Believe it or not, the Thames was first formed with Britain was still joined to mainland Europe.

It flowed eastwards from the Welsh mountains into the continental river network.

It’s taken 50 million years to shape the Thames as we know it today

The Thames in Maidenhead
The Thames in Maidenhead (Image: BerkshireLive)

It has taken 50 million years of erosion and climate change to shape the Thames into what you see today.

It flows all the way from Gloucestershire to the English Channel.

Nomads were the first settlers in the Thames Valley

The Thames at Beale Park
The Thames at Beale Park

Nomadic family groups, whose beliefs were shaped around their dependence on nature and the changing seasons, were the first to settle in the Thames Valley.

Following that, people began to grow crops and keep domesticated animals and settled into larger groups.

These settled communities were more structured and their beliefs and ceremonies were based more on ancestry and the control of land.

People are buried near the Thames

Cock Marsh in Cookham
Cock Marsh in Cookham (Image: David Hillas)

There are burial mounds and barrows near the Thames which may have had ritual meaning.

These include Cock Marsh at Cookham, which has four circular Bronze Age burial mounds.

You can still spot them if you were to visit.

Fierce battles have been fought beside the river

The Thames at Waterside Park, Reading
The Thames at Waterside Park, Reading

The tranquil, peaceful river you see today hasn’t always been like that.

In fact, in the past it has been the backdrop to some gruesome battles.

As recently as the Second World War, soldiers patrolled the banks.

It has seen battles including the Siege of Reading, where Caversham Bridge was captured, as well as ferocious tear ups during the Iron Age.
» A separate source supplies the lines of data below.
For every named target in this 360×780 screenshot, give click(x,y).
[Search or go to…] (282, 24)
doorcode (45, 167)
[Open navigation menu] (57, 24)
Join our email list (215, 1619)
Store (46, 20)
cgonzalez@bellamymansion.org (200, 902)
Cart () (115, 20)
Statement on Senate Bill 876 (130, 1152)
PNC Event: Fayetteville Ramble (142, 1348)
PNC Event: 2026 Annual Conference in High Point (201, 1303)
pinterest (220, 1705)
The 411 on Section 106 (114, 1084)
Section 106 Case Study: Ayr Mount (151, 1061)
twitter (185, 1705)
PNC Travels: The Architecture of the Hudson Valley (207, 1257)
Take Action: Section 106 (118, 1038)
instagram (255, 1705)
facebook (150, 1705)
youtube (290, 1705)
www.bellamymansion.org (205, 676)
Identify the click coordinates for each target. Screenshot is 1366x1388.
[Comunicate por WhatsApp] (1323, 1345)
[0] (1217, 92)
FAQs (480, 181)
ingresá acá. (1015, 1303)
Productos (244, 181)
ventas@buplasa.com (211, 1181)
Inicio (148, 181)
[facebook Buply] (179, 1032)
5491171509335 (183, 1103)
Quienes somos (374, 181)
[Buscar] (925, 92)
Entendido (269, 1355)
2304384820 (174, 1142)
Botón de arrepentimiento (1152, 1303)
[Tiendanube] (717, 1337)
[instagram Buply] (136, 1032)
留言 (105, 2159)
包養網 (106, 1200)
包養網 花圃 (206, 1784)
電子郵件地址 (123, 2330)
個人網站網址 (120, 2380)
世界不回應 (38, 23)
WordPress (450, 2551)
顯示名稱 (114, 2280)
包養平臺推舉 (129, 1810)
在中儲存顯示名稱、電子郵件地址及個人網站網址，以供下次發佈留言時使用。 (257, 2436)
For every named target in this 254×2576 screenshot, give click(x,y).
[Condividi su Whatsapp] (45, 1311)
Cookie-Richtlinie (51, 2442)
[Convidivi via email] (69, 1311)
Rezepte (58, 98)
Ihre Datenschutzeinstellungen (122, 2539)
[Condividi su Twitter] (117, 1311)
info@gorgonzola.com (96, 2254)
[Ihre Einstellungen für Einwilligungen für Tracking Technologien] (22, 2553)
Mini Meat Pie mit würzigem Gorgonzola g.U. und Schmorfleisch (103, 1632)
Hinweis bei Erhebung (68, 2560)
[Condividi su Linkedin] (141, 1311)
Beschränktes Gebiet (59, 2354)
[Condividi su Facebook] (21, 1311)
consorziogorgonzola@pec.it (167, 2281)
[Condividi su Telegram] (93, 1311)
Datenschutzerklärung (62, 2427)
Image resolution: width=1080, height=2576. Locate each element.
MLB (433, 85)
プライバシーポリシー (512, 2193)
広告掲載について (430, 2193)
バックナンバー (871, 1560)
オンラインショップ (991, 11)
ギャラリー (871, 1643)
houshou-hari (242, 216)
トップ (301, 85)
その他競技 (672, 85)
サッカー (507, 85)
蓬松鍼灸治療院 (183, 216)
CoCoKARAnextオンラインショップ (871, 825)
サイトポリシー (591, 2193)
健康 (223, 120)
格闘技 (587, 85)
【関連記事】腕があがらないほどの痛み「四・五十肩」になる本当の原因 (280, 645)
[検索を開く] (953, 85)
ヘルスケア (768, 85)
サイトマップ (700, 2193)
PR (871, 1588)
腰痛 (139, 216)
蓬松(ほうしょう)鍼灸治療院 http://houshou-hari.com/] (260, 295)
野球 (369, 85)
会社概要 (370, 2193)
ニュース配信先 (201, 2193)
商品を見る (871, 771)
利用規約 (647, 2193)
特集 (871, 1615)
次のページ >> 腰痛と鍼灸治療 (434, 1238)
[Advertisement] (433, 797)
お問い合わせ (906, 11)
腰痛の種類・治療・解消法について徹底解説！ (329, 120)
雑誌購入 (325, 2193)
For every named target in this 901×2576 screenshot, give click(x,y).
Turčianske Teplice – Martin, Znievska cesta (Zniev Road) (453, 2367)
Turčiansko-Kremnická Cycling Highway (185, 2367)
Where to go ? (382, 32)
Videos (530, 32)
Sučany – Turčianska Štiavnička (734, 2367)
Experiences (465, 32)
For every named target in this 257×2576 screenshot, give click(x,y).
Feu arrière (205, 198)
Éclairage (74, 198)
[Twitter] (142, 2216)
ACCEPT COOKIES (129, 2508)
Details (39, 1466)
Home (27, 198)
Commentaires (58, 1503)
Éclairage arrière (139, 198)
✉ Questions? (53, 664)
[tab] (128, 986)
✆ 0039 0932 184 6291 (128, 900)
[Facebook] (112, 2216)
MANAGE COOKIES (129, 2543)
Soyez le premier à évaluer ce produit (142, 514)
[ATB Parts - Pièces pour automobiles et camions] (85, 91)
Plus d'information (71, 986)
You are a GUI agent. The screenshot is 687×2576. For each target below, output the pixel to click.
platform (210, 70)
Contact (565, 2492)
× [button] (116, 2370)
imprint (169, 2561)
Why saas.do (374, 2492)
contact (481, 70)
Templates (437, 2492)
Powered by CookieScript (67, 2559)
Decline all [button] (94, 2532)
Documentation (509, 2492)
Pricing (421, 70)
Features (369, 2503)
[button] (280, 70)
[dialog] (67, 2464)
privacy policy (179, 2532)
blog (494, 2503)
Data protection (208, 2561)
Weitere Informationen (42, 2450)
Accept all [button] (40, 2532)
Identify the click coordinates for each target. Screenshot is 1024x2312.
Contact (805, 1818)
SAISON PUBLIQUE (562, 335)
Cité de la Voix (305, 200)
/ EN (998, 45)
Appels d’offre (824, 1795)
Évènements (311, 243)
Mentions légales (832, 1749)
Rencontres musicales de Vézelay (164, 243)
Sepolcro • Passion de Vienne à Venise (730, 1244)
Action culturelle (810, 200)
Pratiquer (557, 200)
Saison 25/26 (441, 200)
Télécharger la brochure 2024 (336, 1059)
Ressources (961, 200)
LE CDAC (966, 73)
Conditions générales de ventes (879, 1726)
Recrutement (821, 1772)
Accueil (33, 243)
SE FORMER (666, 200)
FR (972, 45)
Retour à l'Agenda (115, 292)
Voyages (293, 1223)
Earth banks were used as part of settlement defences

The Thames at Dorchester
The Thames at Dorchester (Image: Copyright:Steve Daniels)

People living the river would build large earth banks around their land and settlements.

In towns like Abingdon and Dorchester, stretches of river formed part of their defences.

The Thames was a border between two tribes

The Thames at Pangbourne
The Thames at Pangbourne

Coins found north and south of the Thames were made by different tribes — the Catuvellauni and Atrebates. This suggests the Thames was a border between their lands.

Iron Age weapons have been found in the Thames

Iron Age weapons like swords and shields have been found in the Thames, which are often twisted or broken.

They may have been dropped in the water as a sign of peace or to threaten the neighbouring tribe across the river.

A whale swam up it

Rescuers manoeuvre a northern bottle-nosed whale from the Thames in 2006
Rescuers manoeuvre a northern bottle-nosed whale from the Thames in 2006

Not in Berkshire, but in 2006 a northern bottle-nosed whale swam up and got stuck in the Thames in London.

Other sea-bound mammals to take a shine to the river include a beluga and a humpback whale.